Autosomal recessive OSM deficiency causes an isolated phenotype of IBMFS through an alteration of the BMM. OSM is a pleiotropic cytokine, secreted by activated immune cells such as T cells, monocytes, macrophages, and neutrophils. Upon binding to its receptors, composed of gp130 and LIFR and/or gp130 and OSMRb, which are widely expressed in hematopoietic and nonhematopoietic tissue, OSM activates the JAK/STAT, the RAS/MAPK, and the PI3K/AKT signaling pathways. Garrigue, Kermasson, and colleagues (1) demonstrated how a homozygous LoF mutation, found in three children from a consanguineous family, leads to the production of a neopeptide, impeding the interaction with both OSM receptors on HSPCs, which ultimately underlies an IBMFS characterized by profound anemia, neutropenia, and thrombocytopenia. This discovery demonstrates that genetic causes of IBMFS extend beyond HSPC intrinsic defects, as alterations of the BMM and inflammatory cytokines can play a pathogenic role in the development of IBMFS.

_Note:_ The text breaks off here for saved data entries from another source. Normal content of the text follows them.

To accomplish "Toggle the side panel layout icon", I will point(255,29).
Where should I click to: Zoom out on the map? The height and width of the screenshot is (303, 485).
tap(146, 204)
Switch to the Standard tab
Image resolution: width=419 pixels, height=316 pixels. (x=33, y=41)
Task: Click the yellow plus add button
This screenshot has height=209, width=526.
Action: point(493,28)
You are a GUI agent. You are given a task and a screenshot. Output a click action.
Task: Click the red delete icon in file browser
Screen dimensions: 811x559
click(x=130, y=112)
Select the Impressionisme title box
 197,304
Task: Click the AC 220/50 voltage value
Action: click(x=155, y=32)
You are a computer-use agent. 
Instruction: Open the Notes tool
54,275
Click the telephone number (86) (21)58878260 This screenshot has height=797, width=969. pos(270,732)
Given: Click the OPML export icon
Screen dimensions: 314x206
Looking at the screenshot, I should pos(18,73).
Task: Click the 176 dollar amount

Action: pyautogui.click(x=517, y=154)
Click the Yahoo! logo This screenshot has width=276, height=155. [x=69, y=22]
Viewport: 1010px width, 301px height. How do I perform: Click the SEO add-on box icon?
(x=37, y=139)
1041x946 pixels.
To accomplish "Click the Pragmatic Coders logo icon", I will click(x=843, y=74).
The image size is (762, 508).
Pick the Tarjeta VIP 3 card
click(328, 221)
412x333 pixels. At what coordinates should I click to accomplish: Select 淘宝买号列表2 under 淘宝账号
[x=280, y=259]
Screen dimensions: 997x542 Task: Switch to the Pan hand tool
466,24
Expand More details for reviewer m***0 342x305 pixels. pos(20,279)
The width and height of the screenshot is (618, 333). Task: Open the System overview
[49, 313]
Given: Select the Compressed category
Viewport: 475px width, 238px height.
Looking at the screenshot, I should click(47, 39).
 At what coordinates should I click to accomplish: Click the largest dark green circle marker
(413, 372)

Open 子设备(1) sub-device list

Garrigue, Kermasson, and colleagues expand the etiology of IBMFS, demonstrating that next to intrinsic genetic defects affecting HSPCs, genetically defined alterations of the bone marrow microenvironment (BMM) may cause an IBMFS (1). Indeed, patients’ HSPCs differentiated normally into erythroblasts and thrombocytes in vitro, suggesting that OSM deficiency hampers maturation after erythroblast and megakaryocyte differentiation in an HSPC-intrinsic way, or that it alters the BMM. This hypothesis was supported by the normal colony-forming assay results and mega-cult assays using patient cells and previously by decreases in erythroid and megakaryocytic cells following transfer of bone marrow cells from WT mice to OSM receptor-deficient (OSMR-deficient) mice (1, 6). Furthermore, the Garrigue et al. findings support the emerging concept that sustained or aberrant exposure to inflammatory signals, force repeated HSC cycling, which can result in HSC exhaustion and hematopoietic failure (4).